Make the most of the input you get from individuals who work from home, rather than seeing it as a duty. They will feel more connected to you and less distanced from you and your organization. You must be open and honest with them while listening and providing guidance. Your staff will be more inclined to seek assistance and remain on track for improved performance if you manage the situation effectively.

#2 Increase the Time You Spend on Goals and Priorities Clarification

fAs a part of one-on-one meetings, find out what each team member is focused on, go through their knowledge of their objectives, and assist them in resolving any potential conflicts. Set clear expectations and communicate any additional information from the management staff about what’s crucial this week.

Find out what’s causing delays or challenges, and have an open-minded discussion about how to continue. If their job affects other team members, offer to host a meeting or assist them in devising a better communication strategy with their coworkers.

#3 Observe What Others Do

How can you keep track of your employees’ performance over time? The good news is that it’s possible to do so as part of the feedback system and to use a core HR mobile app. Inquire about their methods of doing their tasks, then provide honest feedback.

For example, if they’re negotiating with international suppliers, inquire about their connection with them, the arrangements they’ve made with them, and how they manage their contractors. Then, you may provide them some feedback based on the evidence they present to you and their overall performance.

#4 Provide a “Chunk” of Feedback That Is Critical but Not Difficult to Implement

Begin the feedback conversation by being honest about how your employee’s current attitude affects the two of you working toward the same goals.
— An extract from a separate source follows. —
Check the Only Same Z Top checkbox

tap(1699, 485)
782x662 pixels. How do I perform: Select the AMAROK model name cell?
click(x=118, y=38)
Once you’ve given the employee a favorable recommendation for how to implement the change, you should also ask for their suggestions.

#5 Create and Maintain a Sense of Security and Confidence

Being unable to meet your team members in person and not being able to make eye contact or engage in casual chat means that you need to make more regular calls to them to establish and maintain personal relationships. Ask them how they’re doing and if there’s anything you can do to help. Maintain an authentic tone and use examples from your own life. Giving feedback in this manner compensates for the absence of face-to-face interaction.

You may realize that it needs more effort than conversing with team members in the corridor daily, but the trust you establish will pay off.

#6 Ask for Feedback from Your Remote Colleagues regularly

Invest in gathering feedback from your staff and letting them know you appreciate it. Begin by thanking them for their input and recognizing its importance. If you’re stumped on how or why to put their suggestions into action, tell them you need some time to ponder it over and come up with some ideas until the following meeting. Do not give a hasty response that undermines your relationship’s mutual trust.

Don’t allow remote workers to feel “out of the loop.” Send them brief notes regularly and an abundance of encouraging messages.


Remote employment may have a distinct appearance and feel compared to regular office culture. However, you can create a productive remote working environment if you have the correct tools, are clear about expectations, and have a solid strategy in place. You should cultivate a culture that encourages healthy feedback exchanges between you and your workforce via an employee self-service system.